A 29-year-old male presented for evaluation. His past medical and ocular history were negative. On examination, his BSCVA was 20/25 OU with a refraction of -15.75 D OD and -15.50 D OS. The slit-lamp examination and dilated fundus examination were normal. The anterior chamber depth was 3.9 mm in both eyes. The endothelial cell density was 2,674 cells/mm2 and 2,599 cells/mm2 in his right and left eyes, respectively. The horizontal white-to-white measured 12.5 mm in both eyes.
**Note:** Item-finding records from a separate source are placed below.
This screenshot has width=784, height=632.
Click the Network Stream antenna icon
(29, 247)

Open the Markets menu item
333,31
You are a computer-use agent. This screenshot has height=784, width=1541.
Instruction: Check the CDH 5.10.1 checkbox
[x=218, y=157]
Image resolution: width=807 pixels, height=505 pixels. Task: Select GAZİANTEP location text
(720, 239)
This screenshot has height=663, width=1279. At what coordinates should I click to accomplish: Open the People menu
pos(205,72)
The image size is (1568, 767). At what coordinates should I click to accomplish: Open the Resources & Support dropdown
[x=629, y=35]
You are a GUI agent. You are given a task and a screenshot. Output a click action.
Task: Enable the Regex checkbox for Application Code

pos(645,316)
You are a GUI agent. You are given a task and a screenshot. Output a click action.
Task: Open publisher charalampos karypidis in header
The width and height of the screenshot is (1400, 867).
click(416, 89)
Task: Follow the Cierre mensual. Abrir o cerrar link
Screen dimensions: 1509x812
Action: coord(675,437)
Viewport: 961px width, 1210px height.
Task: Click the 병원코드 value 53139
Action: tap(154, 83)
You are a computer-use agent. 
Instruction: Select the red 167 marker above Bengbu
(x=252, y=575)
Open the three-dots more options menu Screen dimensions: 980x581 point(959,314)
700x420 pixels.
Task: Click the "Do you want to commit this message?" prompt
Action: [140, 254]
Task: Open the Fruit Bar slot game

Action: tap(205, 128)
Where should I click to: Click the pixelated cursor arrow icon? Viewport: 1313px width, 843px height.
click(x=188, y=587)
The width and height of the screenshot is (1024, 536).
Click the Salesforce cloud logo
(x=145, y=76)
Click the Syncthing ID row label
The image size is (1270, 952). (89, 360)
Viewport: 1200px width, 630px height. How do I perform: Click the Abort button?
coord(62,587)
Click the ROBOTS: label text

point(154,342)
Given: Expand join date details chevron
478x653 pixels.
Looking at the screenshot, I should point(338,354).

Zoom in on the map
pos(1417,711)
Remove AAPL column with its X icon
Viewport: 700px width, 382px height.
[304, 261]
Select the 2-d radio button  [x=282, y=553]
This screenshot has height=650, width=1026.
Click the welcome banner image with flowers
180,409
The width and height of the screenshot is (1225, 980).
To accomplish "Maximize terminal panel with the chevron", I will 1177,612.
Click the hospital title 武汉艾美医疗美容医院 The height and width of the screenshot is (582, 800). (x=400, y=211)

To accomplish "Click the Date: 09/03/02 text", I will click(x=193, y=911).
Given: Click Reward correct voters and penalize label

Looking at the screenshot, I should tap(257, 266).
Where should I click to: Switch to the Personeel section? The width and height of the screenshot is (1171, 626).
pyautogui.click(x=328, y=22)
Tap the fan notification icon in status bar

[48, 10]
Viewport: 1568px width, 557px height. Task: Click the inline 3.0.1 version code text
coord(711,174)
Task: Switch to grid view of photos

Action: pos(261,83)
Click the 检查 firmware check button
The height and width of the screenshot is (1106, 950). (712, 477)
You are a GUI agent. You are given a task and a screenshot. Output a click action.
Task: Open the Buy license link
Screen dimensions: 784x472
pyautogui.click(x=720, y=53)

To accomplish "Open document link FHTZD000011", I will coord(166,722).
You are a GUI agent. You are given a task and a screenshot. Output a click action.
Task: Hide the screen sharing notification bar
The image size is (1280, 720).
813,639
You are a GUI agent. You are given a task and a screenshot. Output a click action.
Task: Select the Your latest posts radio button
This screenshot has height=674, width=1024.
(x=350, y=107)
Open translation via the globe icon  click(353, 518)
After a discussion, the patient was scheduled to receive the Visian ICL (V4; STAAR Surgical Company, Monrovia, CA) in his right eye. The surgeon created a laser peripheral iridotomy (PI) in the eye 1 week before implanting the lens. The procedure was uneventful. On the first postoperative day, the patient's UCVA was 20/25, and the IOP measured 14 mm Hg. The anterior chamber was deep, and the ICL was well positioned. Three days postoperatively, the patient returned complaining of blurred vision and pain. On examination, his UCVA was 20/80, the cornea exhibited microcystic edema, the peripheral anterior chamber was flat, and the ICL appeared to be vaulted anteriorly. The PI seemed to be patent. The IOP was 49 mm Hg.
What is your differential diagnosis, and how would you manage this case?
BRIAN S. BOXER WACHLER, MD
The differential diagnosis includes pupillary block from a phakic PCIOL, malignant glaucoma, retained viscoelastic, and a suprachoroidal hemorrhage. Bylsma et al described a very similar case. More importantly, in their article, the authors provided an extremely important algorithm for diagnosing the cause of high IOP after the implantation of the Visian ICL or another phakic PCIOL as well as options for its treatment (see specifically Figure 6 from their article).1 With this article in mind, I would note that this case report omits two important pieces of information regarding etiology: (1) the amount of vaulting between the ICL and the crystalline lens and (2) whether the crystalline lens is in the normal position or has shifted anteriorly. Bylsma et al described the typical absence of the iris bombe configuration with pupillary block from a phakic PCIOL because of the implant's presence posterior to the iris.1
Malignant glaucoma could have resulted from aqueous misdirection into the vitreous. If so, the crystalline lens would have shifted anteriorly as well. A suprachoroidal hemorrhage is also possible and would be revealed by a fundus examination. I have never seen a case of malignant glaucoma or suprachoroidal hemorrhage after the Visian ICL's implantation. Retained viscoelastic would have cleared by postoperative day 3, so it is not likely the cause of the high IOP in this case.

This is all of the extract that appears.